Here you will find ideas and code straight from the Software Development Team at Sport Ngin. Our focus is on building great software products for the world of youth and amateur sports. We are fortunate to be able to combine our love of sports with our passion for writing code.
The Sport Ngin application originated in 2006 as a single Ruby on Rails 1.2 application. Today the Sport Ngin Platform is composed of more than 20 applications built on Rails and Node.js, forming a service oriented architecture that is poised to scale for the future.
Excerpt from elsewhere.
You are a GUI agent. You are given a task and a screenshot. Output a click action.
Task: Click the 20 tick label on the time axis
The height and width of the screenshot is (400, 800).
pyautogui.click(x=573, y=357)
Having recently joined Sport Ngin as an Automation Engineer, I was tasked with choosing a strategy to execute an Automation Regression Suite. We need to be able to perform a large suite of Automated UI Regression Tests in a way that avoids disrupting development workflow without sacrificing the value it provides. Thankfully there are tools that aim to balance usefulness and unobtrusiveness. In my experience, the slower these tests take to run, the less likely it is for developers to run them as necessary. I've become more frustrated by debugging issues simply because the time it takes to get to the critical part. It also becomes harder to debug when a test doesn't behave the same way locally as it does when executing. We all know the it works on my machine syndrome. When all of this is happening, it becomes easy for an Automation effort to fail. I've created a handful of Automation Frameworks in the past and have run them on a local server farm as well as in Sauce Labs and in BrowserStack. I need to find a balance that is right for Sport Ngin.
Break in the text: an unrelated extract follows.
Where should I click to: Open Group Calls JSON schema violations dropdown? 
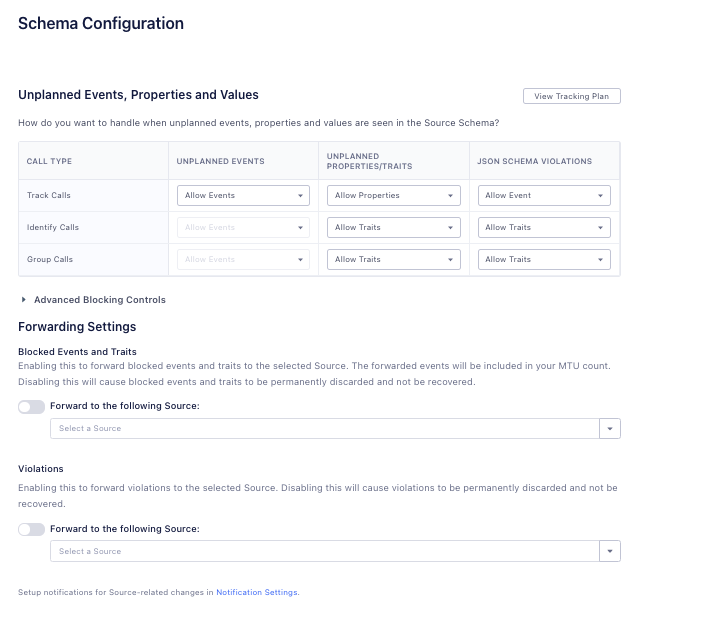(544, 260)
If you aren't interested in the exact details, a 'tldr' is posted.
I wanted to look at running tests on our own infrastructure and compare it to paying for a SaaS service. These four tools are all created or designed in order to test on multiple browsers and operating systems in different ways.
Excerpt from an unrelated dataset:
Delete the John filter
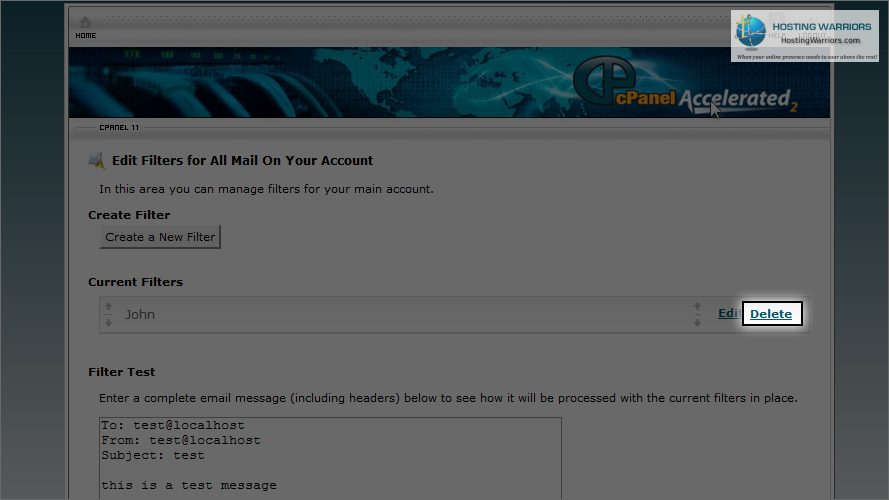The width and height of the screenshot is (889, 500). tap(771, 314)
The goal was to keep everything as simple as possible. We are a Ruby house so I wrote my framework and tests in Ruby. It's intentionally a very simple framework including Selenium and RSpec (a testing tool for the Ruby programming language with BDD as a core ideal). There was no need for a Rakefile, just a spec_helper and the specs (tests). The spec_helper starts the drivers, depending on the strategy, and creates a logger before each test, it also quits the driver after each test. This is done utilizing RSpec's
before :all and
after :all configurations. In JUnit, the equivalent would be
@After. I wrote one test and copied it for 10 identical tests in the regression suite. The 10 tests were split into 2 groups of 5 using RSpec tags. This was done in order to see how to truly take advantage of running tests in parallel.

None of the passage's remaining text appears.